2016-09-04 Thread Ismael Juma
Hi Dong,

Sorry for the delay, I was offline for 24 hours. Thankfully Sumit was
around to explain the reasoning for the current approach. From reading the
thread, it seems like it may help to reiterate a few important goals for
the auditing use case where there is a requirement to associate a message
with a particular cluster:

   1. Each cluster id should be unique.
   2. The cluster id should be immutable. If the cluster id can be changed
   as a matter of course, it's hard to provide any guarantees. Assigning a
   meaningful name for the id makes it more likely that you may need to change
   it whereas decoupling the immutable id from the meaningful/human-readable
   name eliminates the issue.
   3. Every cluster should have an id. An optional cluster id makes the
   downstream code more complex and makes the feature less useful.
   4. No new mandatory configs should be introduced. We generally avoid
   doing adding mandatory configs as they make it harder to get started with
   Kafka and upgrades become more complex. I've added this to the KIP as it
   was previously missing. Thanks for the reminder.

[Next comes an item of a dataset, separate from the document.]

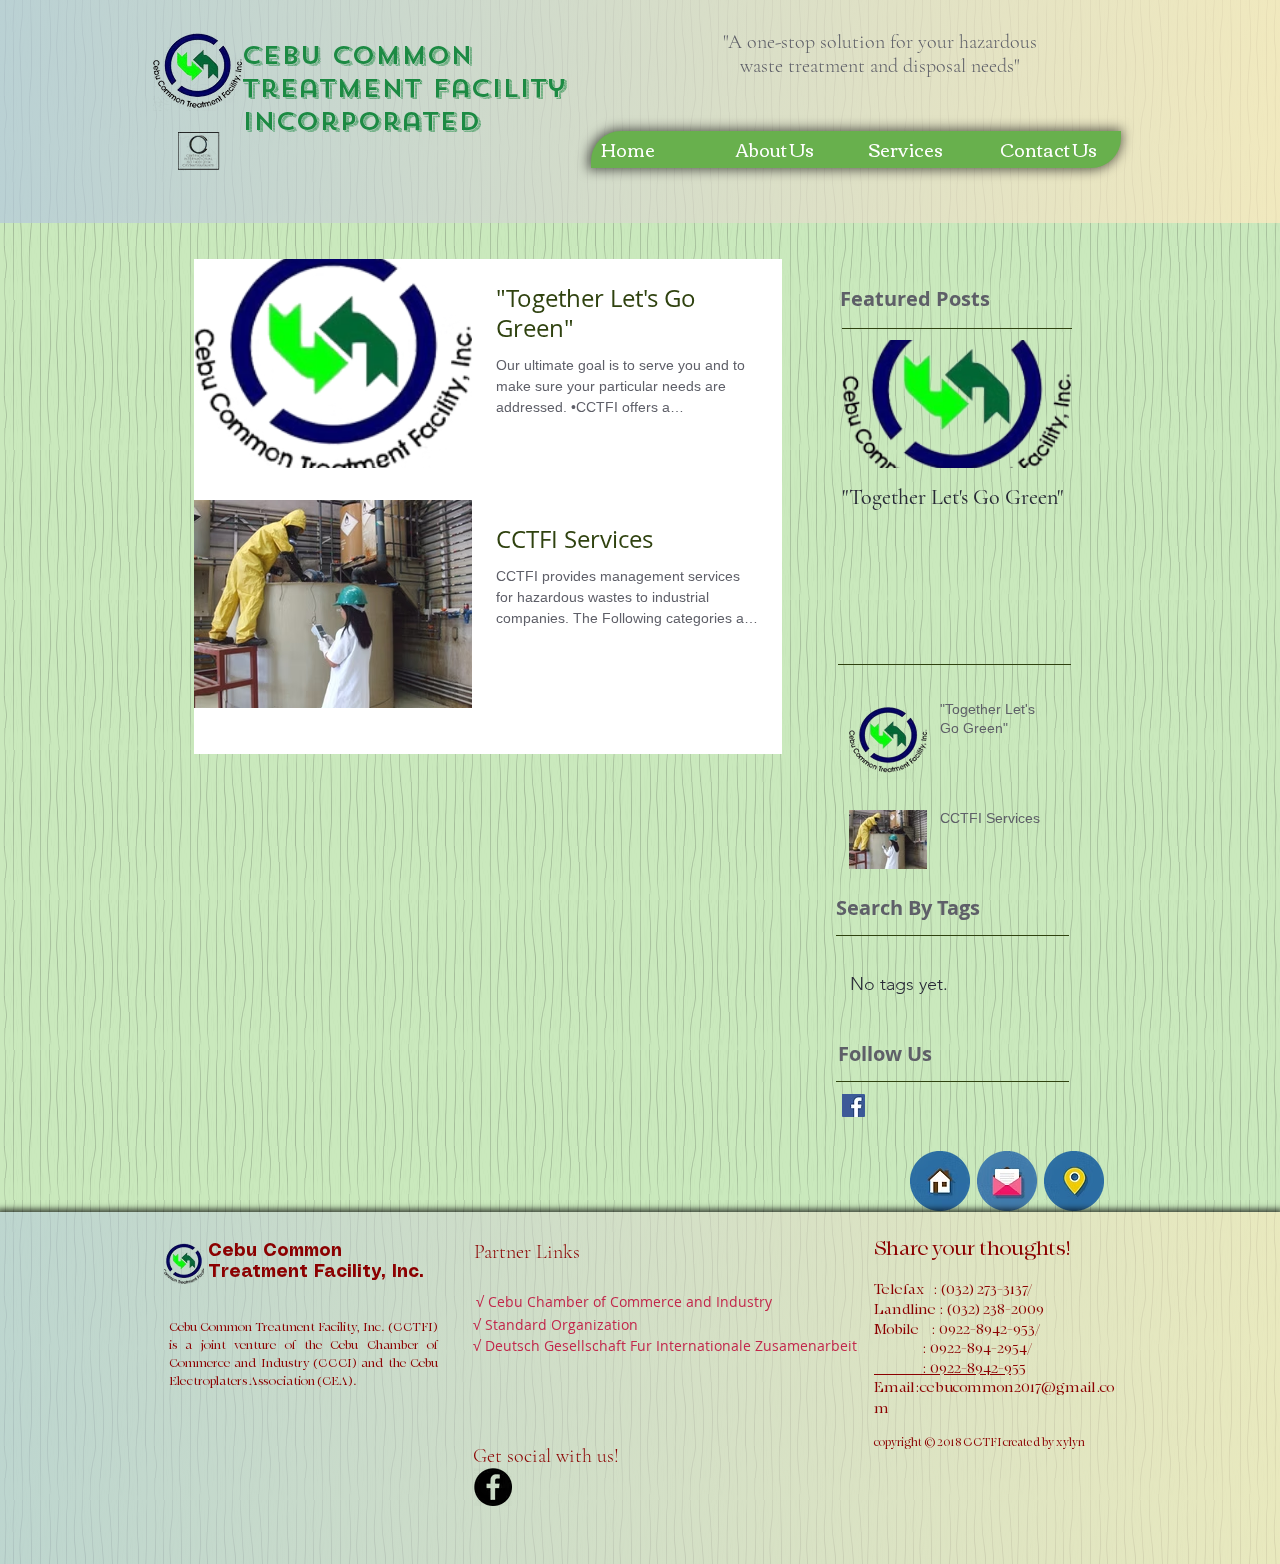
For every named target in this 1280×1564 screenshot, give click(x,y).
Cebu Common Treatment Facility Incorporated (404, 88)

With that in mind, let's look at your proposal.

When Kafka starts, it reads cluster.id from config. And then it reads
> cluster.id from zookeeper.
> - if the cluster.id is not specified in zookeeper, create the znode.
> - if the cluster.id is specified in zookeeper
>- if the cluster.id in znode is the same as the that in config, proceed
>- Otherwise, broker startup fails and it reports error. Note that we
> don't make this change after the startup.


The concerns I have are:

   1. The same id can be given to two different clusters and we have no
   easy way to detect this (as each cluster may be using a completely
   different ZooKeeper ensemble). Affects goal 1.
   2. If users choose a meaningful name for the cluster id, they may end up
   with the choice of having to live with a misleading id or having to change
   it (with the respective bad implications) as cluster usage evolves. Affects
   goal 2.
   3. If the cluster.id config is optional, it goes against goal 3. On the
   other hand, if it is mandatory, it goes against goal 4.
   4. It is a bit odd to configure a cluster property via a broker config
   from a semantics/architecture perspective. Having an optional cluster.id
   broker config could make sense as a way to validate that the broker is
   connecting to the right cluster[1], but it's weird to _define_ the cluster
   id in this way.

*How can we change cluster.id :*
> - Update kafka broker config to use the new cluster.id
> - Either delete that znode from zookeeper, or update kafka broker config to
> use a new zookeeper which doesn't have that znode
> - Do a rolling bounce


Again, I think changing ids is something to be avoided, but for the cases
where one really wants that, it seems to me that it's easier with the
current KIP as you don't need to update the config in every broker.

Does that help at all?

Thanks,
Ismael

[1] It's listed as one of the possible approaches in point 3 of the
potential future work section (the other is to store the cluster id after
the first connection).

On Sun, Sep 4, 2016 at 2:53 AM, Dong Lin  wrote:

> Hey Sumit,
>
> I have no doubt that there are benefits with using tags. But the usage of
> tags is actually orthogonal to the usage of cluster.id. I am not sure the
> benefits of using tags that you provided can help us decide whether
> randomly generated cluster.id is better than readable cluster.id from
> config.
>
> In addition, it is hard to say evaluate your suggested approach until we
> know the goal and implementation detail of this approach. There are some
> interested questions regarding your approach. Let me list some of them:
>
> - Using readable cluster.id doesn't rule out using tags. Would it be
> better
> to use readable cluster.id + readable tags than random cluster.id +
> readable tags?
> -  Do you even need cluster-id to distinguish between clusters if you have
> tags?
> - Are you going to include both the random cluster-id and tags in the
> sensor name?
>
> I am happy to discuss this approach in more detail if you can provide the
> goal and motivation in either this KIP or a new KIP.
>
> Thanks,
> Dong
>
>
> On Sat, Sep 3, 2016 at 5:32 PM, sumit arrawatia  >
> wrote:
>
> > Hi Dong,
> >
> > Please find my comments inline.
> >
> > Hopefully they address your concerns.
> >
> > Have a great weekend !
> > Sumit
> >
> > On Sat, Sep 3, 2016 at 3:17 PM, Dong Lin  wrote:
> >
> > > Hi Sumit,
> > >
> > > Please see my comments inline.
> > >
> > > On Sat, Sep 3, 2016 at 10:33 AM, sumit arrawatia <
> > > sumit.arrawa...@gmail.com>
> > > wrote:
> > >
> > > > Hi Dong,
> > > >
> > > > Please see my comments inline.
> > > >
> > > > Sumit
> > > >
> > > > On Sat, Sep 3, 2016 at 9:26 AM, Dong Lin 
> wrote:
> > > >
> > > > > Hey Sumit,
> > > 

Re: [DISCUSS] KIP-63: Unify store and downstream caching in streams

2016-09-04 Thread Damian Guy
Hi Matthias,

Thanks for bringing the conversation across to the thread.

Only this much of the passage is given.